SET TASK
Render the lines from the one containing "The height and width of the screenshot is (753, 590)." up to and including the one containing "The image size is (1000, 448). (x=69, y=358)" as a numbered list, leaving out blank lines.

DATA SHOWN

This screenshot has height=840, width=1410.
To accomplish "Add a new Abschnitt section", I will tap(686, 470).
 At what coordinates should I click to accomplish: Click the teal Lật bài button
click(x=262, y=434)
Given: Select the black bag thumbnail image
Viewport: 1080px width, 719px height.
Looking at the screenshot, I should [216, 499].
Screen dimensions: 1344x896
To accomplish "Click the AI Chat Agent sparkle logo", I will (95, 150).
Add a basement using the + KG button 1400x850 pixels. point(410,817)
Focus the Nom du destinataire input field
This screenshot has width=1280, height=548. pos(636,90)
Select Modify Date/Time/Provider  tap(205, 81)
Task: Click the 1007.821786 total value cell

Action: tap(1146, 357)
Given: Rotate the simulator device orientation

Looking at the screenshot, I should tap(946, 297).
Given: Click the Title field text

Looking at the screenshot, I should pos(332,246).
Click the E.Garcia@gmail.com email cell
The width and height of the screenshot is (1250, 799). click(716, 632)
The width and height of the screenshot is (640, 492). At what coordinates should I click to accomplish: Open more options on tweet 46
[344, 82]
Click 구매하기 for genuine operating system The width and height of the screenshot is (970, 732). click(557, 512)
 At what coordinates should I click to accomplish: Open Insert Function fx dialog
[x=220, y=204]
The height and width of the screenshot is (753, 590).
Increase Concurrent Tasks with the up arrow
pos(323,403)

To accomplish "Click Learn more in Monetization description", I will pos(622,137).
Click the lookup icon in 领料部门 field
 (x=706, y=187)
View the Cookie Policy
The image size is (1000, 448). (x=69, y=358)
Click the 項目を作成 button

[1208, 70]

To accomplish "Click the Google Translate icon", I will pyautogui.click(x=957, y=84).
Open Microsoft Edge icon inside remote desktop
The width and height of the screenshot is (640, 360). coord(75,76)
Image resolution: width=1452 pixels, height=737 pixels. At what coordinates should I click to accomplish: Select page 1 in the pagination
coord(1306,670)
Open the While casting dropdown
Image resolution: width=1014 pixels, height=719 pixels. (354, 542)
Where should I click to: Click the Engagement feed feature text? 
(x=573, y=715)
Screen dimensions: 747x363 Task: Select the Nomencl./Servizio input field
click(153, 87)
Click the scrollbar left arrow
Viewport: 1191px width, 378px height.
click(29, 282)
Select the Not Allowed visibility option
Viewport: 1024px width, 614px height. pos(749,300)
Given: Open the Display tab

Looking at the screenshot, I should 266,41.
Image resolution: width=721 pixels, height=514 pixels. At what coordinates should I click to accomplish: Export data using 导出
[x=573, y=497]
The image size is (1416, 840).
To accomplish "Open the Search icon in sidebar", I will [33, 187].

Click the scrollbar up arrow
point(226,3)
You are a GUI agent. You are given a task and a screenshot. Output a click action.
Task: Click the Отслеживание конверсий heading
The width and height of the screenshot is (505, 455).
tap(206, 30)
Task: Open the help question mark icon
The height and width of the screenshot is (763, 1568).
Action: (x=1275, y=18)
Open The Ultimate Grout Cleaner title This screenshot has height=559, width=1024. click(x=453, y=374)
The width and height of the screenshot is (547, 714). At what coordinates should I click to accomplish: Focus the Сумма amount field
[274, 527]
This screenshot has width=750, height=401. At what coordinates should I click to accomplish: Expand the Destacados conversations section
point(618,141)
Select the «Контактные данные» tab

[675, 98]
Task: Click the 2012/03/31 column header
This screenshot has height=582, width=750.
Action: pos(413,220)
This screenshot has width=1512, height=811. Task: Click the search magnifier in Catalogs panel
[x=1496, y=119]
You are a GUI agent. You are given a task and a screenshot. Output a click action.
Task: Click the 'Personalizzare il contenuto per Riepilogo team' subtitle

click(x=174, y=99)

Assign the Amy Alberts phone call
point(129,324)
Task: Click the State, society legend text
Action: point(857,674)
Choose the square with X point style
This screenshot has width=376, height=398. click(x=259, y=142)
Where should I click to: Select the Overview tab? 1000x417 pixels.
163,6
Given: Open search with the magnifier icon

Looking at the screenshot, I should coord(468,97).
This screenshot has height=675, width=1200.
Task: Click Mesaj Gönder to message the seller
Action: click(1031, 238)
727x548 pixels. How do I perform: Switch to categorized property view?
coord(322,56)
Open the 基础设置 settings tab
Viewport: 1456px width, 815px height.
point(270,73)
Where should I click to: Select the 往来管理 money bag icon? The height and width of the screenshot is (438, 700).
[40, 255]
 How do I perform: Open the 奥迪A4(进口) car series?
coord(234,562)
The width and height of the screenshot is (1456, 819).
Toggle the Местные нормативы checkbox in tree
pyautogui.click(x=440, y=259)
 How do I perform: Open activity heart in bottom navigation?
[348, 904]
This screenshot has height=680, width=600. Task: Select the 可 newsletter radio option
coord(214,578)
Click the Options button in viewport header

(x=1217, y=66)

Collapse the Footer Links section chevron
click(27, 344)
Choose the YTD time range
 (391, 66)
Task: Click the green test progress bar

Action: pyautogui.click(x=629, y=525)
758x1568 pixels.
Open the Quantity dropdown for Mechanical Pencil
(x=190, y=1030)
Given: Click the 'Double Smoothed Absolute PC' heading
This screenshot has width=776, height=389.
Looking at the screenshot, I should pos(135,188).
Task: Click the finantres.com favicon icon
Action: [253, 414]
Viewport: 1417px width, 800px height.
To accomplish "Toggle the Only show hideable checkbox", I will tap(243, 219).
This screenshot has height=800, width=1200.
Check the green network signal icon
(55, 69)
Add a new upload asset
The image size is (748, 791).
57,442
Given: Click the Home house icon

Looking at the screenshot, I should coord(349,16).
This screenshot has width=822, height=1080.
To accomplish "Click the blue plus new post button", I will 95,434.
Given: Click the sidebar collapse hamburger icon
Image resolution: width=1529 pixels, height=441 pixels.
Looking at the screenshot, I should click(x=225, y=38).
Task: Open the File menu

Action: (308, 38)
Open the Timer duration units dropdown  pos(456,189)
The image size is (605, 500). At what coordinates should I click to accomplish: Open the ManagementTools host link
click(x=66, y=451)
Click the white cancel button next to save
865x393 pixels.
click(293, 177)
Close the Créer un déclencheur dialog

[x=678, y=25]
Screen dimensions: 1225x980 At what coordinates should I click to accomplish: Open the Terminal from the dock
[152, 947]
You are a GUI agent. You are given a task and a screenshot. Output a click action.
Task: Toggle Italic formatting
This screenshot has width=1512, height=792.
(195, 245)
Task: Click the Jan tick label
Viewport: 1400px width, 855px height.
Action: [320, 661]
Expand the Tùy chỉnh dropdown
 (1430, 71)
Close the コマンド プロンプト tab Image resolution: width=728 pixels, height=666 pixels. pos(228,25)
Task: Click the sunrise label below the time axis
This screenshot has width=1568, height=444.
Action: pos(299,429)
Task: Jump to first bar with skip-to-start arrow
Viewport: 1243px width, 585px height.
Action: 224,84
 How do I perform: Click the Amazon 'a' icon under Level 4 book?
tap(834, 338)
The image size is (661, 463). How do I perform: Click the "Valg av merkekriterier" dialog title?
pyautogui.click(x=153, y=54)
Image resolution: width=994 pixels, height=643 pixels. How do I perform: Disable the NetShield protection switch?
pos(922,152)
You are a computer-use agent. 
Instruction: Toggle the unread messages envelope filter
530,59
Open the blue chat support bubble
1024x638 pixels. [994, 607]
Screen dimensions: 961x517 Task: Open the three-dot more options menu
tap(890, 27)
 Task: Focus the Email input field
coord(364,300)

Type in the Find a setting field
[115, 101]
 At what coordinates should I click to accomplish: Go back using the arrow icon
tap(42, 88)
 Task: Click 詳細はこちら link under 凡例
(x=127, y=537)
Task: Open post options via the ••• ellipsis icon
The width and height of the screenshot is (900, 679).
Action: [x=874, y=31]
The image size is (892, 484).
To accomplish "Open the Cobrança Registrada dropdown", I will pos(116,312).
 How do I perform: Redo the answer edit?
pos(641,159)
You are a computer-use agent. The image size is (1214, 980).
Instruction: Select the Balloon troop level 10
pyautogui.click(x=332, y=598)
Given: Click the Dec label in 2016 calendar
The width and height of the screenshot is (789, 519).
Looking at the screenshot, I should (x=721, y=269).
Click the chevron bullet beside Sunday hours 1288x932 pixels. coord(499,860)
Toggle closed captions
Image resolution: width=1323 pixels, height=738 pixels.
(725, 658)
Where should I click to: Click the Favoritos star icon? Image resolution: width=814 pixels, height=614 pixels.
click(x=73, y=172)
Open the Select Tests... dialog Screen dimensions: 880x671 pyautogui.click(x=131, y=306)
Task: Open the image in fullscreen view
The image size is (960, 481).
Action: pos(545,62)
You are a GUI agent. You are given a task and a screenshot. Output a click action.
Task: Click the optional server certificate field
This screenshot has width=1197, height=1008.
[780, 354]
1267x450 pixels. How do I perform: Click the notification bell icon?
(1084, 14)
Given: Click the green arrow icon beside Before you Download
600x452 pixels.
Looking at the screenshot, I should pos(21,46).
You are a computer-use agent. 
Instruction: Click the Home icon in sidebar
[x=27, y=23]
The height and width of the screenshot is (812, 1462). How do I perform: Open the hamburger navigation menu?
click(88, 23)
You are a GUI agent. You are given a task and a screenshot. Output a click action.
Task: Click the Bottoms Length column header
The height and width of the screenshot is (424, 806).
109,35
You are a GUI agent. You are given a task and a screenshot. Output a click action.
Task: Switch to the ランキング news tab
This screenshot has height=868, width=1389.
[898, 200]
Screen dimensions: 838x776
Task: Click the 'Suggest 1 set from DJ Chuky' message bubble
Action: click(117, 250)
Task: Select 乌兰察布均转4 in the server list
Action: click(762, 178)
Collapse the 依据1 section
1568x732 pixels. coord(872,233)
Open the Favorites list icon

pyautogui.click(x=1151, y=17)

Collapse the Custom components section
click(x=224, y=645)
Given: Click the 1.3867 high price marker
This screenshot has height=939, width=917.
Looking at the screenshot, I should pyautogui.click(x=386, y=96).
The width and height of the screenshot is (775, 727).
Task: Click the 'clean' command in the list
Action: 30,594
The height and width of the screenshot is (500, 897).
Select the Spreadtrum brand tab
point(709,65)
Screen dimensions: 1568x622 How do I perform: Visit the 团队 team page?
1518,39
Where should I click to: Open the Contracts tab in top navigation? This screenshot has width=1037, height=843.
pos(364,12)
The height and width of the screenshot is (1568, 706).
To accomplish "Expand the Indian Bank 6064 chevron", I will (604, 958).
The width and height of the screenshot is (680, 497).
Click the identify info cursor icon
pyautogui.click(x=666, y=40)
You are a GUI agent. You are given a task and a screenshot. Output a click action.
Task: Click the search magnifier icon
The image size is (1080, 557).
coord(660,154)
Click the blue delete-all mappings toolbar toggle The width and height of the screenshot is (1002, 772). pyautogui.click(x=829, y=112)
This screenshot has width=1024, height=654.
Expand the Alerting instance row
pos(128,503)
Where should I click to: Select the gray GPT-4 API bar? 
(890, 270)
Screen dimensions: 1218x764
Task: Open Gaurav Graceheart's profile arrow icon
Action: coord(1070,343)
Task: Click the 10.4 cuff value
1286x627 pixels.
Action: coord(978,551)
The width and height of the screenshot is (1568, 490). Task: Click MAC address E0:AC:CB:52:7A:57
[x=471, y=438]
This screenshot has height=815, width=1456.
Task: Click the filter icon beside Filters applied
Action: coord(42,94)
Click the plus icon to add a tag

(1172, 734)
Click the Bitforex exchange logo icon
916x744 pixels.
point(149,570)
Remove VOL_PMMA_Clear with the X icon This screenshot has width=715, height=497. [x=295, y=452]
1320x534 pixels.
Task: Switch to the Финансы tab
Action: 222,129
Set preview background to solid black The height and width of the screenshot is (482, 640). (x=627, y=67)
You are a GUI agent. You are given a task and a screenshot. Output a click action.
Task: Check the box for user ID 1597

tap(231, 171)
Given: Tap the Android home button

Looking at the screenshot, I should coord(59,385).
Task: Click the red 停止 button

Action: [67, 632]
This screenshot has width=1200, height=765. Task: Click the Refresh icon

TASK OUTPUT
1. The height and width of the screenshot is (753, 590).
2. Increase Concurrent Tasks with the up arrow
3. pos(323,403)
4. To accomplish "Click Learn more in Monetization description", I will pos(622,137).
5. Click the lookup icon in 领料部门 field
6.  (x=706, y=187)
7. View the Cookie Policy
8. The image size is (1000, 448). (x=69, y=358)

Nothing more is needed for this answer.